# Practical: Image classification

In this practical, we will continue working on the hand-written digit classification dataset, [MNIST](http://yann.lecun.com/exdb/mnist/).

![](mnist.png)

Instead of using a K nearest neighbour or support vector machine classifier from sklearn in the previous practical, we will use a convolutional neural network today.

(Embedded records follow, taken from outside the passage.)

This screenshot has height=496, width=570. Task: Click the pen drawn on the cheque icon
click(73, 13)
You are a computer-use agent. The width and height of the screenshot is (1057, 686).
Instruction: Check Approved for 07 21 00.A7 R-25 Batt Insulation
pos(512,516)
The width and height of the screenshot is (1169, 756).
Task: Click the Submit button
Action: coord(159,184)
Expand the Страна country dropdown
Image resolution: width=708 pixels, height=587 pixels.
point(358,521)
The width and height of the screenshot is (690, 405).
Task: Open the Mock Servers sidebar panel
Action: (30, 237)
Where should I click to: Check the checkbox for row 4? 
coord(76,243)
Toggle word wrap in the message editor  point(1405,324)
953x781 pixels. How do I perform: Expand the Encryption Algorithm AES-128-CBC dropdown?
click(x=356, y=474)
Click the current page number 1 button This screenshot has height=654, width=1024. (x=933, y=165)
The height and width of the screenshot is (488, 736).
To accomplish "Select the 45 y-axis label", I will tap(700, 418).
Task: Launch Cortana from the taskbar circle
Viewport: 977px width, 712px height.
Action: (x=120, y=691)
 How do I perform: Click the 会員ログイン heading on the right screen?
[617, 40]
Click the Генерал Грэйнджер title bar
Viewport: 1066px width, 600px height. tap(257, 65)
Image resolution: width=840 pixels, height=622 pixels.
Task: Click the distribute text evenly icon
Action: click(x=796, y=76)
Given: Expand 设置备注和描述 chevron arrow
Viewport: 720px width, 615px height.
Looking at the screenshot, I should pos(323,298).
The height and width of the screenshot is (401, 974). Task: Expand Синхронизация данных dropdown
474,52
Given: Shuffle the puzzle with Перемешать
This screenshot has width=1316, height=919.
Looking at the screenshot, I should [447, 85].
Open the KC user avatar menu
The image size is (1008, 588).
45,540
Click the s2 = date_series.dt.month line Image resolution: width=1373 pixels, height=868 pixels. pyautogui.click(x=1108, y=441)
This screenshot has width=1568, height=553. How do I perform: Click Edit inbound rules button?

The two mainstream neural network libraries are [TensorFlow](https://www.tensorflow.org/) by Google and [PyTorch](https://pytorch.org/) by Facebook. We will use PyTorch for this practical. Please install the package first, following the [instruction](https://pytorch.org/get-started/locally/). In most cases, you simply need to run the following command on your computer:

`pip3 install torch torchvision`

In [None]:
# Import libaries (provided)
import numpy as np
import pandas as pd
import os
import gzip
import struct
import matplotlib.pyplot as plt
import time
import random
import torch
import torch.nn as nn
import torch.nn.functional as F
import torch.optim as optim

# If you use Macbook and get an error message when you use matplotlib, relevant to libomp.dylib initialisation, you may try uncommenting the following line.
# os.environ['KMP_DUPLICATE_LIB_OK'] = 'True'

Note that the output of the `extract_images()` function is a 4D array. The [convolutational layer](https://pytorch.org/docs/stable/nn.html#conv2d) in Pytorch takes 4D arrays of shape $N \times C \times X \times Y$ as input.

In [None]:
# Functions for loading MNIST image data (provided)
def extract_images(f_name):
    """ Extract the images into a 4D uint8 numpy array [index, rows, cols, 1]. """
    print('Extracting', f_name)
    with gzip.open(f_name, 'rb') as f:
        # Read file header
        buffer = f.read(16)
        magic, num_images, rows, cols = struct.unpack(">IIII", buffer)
        if magic != 2051:
            raise ValueError('Invalid magic number {0} in MNIST image file {1}.'.format(magic, f_name))

        # Read data
        buffer = f.read(rows * cols * num_images)
        data = np.frombuffer(buffer, dtype=np.uint8)
        data = data.reshape(num_images, 1, rows, cols)
        return data

# Functions for loading MNIST label data (provided)
def extract_labels(f_name):
    """ Extract the labels into a 1D uint8 numpy vector [index,]. """
    print('Extracting', f_name)
    with gzip.open(f_name, 'rb') as f:
        # Read file header
        buffer = f.read(8)
        magic, num_items = struct.unpack(">II", buffer)
        if magic != 2049:
            raise ValueError('Invalid magic number {0} in MNIST label file {1}.'.format(magic, f_name))

        # Read data
        buffer = f.read(num_items)
        data = np.frombuffer(buffer, dtype=np.uint8)
        return data

## 1. Load and browse data.

The MNIST dataset is split into a training set (60,000 samples) and a test set (10,000 samples). In total, there are 4 files.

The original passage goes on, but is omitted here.